Compute a Homography with RANSAC

Now, we have a set of corresponding points for each image pair, which we can see contain some correct and some incorrect matches. Therefore, we want to use a method to compute homographies that is robust to outliers. Using least squares as we did before would be a bad idea because it is very sensitive to outliers. Basically, every point including incorrect ones would be given an equal weight, which we don’t want. In this project, we used RANSAC to compute homographies. With RANSAC, we first set a number of iterations, say 500, in each iteration we randomly select 4 points from the image that is going to be warped. Then we compute the homography using these 4 points, and use it to transform every correspondence point in the image.
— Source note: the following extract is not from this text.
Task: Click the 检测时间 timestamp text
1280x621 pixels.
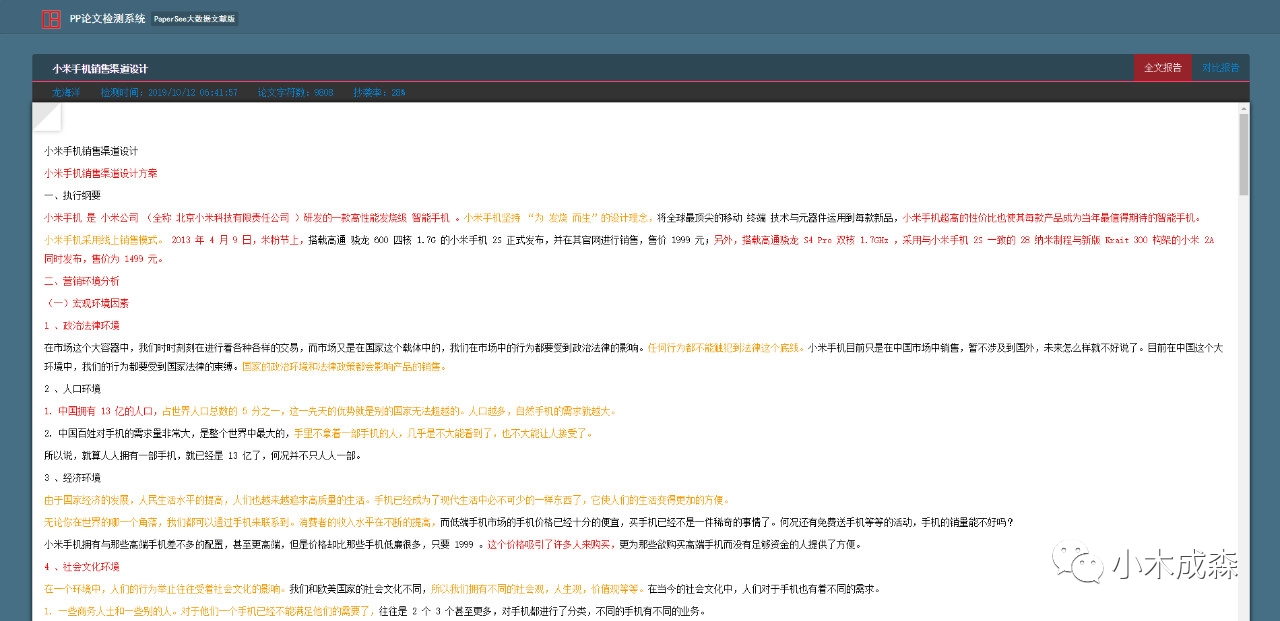Action: click(169, 92)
If this homography is correct, then we would just be mapping between correspondences. However, since we could be using outlier points, there will likely be error for each point. We then compute the error for each transformed point, and if it’s under a certain threshold, count it as an inlier for the current 4 point homography. Once we finish all iterations, we select the homography with the most inliers. However, for our final homography estimation, we actually use all of the inlier points and run least squares on them. Below are the resulting correspondences after running RANSAC. We can see that these actually look like correspondences.

Mosaics

Finally, using the same warping and blending as part A, we can create the mosaics. Below are the results, with the automatically stitched ones on top, and the manual ones below.

What I have learned

My favorite part of this project was definitely part B, as it was much more interesting to do the image stitching automatically. In particular I really like implementing ANMS and RANSAC, as it was a bit challenging at first to understand parts of the paper, but was satisfying once I understood it and successfully implemented the algorithms. Specifically I liked how they both used very simple motivations, obtaining uniformly distributed points and computing a homography that is not sensitive to outliers, and then then used unique ideas to address those.